Lords of the Fallen zabierał nas do mrocznego fantasy. W The Surge mroku również nie będzie brakowało, ale tym razem trafimy do dystopijnej przyszłości, w której roboty i wielkie korporacje walczą ramię w ramię o ocalenie ziemskiego klimatu. Praca w imię “większego” dobra nie przyniesie jednak zbawienia ludzkości. Twórcy podtykają tu pod nos wizję najbardziej przerażającej nas przyszłości, której zaczątki obserwujemy już teraz – wyobraźcie sobie chociażby reklamy, które będą potrafiły czytać w myślach.
Czym byłby cyberpunk bez wszczepów i innych ulepszeń ciała? Nasz bohater poruszać się będzie w specjalnym egzoszkielecie, którego będziemy rozbudowywać w miarę postępów w grze.

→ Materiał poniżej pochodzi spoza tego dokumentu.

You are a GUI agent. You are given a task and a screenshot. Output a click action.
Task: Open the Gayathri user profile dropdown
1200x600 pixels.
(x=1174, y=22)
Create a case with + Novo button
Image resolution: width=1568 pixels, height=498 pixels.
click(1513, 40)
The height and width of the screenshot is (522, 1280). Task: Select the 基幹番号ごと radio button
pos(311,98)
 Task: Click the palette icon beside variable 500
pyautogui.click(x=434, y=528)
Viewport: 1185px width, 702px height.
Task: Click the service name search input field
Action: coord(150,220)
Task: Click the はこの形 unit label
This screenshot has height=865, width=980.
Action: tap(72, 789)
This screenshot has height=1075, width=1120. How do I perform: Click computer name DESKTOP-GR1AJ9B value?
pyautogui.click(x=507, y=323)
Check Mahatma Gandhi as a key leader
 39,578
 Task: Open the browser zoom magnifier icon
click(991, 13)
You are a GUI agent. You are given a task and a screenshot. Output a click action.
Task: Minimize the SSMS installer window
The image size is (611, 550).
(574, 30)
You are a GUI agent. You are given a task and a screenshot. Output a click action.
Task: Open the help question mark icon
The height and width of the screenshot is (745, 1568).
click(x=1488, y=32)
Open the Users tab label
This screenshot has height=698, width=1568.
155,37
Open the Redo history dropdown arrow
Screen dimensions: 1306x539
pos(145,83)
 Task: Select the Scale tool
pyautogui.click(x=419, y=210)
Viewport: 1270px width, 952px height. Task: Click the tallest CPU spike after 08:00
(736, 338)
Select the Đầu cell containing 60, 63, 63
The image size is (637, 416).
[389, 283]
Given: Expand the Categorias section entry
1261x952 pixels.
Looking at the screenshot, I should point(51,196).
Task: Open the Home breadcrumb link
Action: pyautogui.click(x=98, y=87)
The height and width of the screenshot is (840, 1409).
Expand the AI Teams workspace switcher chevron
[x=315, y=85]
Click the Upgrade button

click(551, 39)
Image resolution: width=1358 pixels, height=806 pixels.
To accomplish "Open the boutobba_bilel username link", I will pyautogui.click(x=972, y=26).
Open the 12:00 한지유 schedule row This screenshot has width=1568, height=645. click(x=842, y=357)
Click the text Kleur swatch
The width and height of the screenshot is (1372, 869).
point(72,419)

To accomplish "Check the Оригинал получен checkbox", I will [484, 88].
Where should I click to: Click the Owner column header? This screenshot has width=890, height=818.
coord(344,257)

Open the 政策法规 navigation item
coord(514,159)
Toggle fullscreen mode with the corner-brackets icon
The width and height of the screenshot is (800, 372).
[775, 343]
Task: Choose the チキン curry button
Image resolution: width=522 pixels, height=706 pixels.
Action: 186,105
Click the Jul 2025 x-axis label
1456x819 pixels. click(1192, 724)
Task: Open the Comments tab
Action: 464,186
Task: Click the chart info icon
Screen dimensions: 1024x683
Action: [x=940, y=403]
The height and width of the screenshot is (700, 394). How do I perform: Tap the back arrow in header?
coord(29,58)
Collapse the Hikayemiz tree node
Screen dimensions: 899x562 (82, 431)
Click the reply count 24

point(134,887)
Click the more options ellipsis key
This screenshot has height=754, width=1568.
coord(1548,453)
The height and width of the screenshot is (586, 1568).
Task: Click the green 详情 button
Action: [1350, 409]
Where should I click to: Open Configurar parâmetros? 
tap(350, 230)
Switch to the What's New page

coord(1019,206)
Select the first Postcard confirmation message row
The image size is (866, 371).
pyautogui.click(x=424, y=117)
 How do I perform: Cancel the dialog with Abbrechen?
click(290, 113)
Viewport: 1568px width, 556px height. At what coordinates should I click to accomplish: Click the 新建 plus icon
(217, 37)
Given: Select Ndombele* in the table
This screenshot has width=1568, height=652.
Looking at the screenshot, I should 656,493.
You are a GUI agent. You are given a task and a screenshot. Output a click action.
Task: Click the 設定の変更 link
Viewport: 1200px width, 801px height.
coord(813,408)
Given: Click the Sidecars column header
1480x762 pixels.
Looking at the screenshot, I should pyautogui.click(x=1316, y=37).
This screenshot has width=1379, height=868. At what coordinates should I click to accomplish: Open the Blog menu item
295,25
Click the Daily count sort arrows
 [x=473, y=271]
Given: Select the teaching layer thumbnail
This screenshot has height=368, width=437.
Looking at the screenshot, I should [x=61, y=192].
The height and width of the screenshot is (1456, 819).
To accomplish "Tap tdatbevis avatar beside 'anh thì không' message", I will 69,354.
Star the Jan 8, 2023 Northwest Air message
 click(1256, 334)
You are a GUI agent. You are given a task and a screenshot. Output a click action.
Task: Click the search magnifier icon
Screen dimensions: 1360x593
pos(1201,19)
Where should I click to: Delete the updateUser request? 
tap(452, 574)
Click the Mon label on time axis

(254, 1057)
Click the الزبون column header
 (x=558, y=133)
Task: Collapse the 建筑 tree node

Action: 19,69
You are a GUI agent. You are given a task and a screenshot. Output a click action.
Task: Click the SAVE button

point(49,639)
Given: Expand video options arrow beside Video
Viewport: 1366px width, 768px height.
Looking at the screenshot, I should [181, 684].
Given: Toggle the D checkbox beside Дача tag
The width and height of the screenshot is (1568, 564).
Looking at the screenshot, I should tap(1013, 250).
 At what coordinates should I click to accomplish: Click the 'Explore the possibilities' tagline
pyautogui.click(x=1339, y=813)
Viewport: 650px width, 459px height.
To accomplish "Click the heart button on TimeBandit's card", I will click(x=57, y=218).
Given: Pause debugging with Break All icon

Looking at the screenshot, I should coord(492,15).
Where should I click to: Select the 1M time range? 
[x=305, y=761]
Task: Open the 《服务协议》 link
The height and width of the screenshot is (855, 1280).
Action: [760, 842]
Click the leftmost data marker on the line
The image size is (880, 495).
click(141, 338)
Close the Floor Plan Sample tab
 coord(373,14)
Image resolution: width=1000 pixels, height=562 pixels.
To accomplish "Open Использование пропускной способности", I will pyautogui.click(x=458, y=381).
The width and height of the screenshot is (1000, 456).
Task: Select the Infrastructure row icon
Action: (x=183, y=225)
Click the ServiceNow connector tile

Jeśli chodzi o rozgrywkę możemy spodziewać się głównie taktycznych walk na krótkim dystansie. Wyobraźcie sobie mechanikę z Fallouta (V.A.T.S.), tylko bez żadnych pauz. Odcinanie kończyn ma przebiegać dynamicznie i naturalnie (jakkolwiek przerażająco to brzmi;)). A co z poziomem trudności? Ten będzie zbliżony do gier pokroju serii Dark Souls – najpierw będziemy musieli poznać naszych przeciwników i odnaleźć ich słabe punkty, by w ogóle marzyć o wygranej. Śmierć w grze będzie częsta, ale ma to też podnieść satysfakcję z rozgrywki.
The Surge pojawi się na komputerach PC i konsolach nowej generacji w okolicach roku 2017.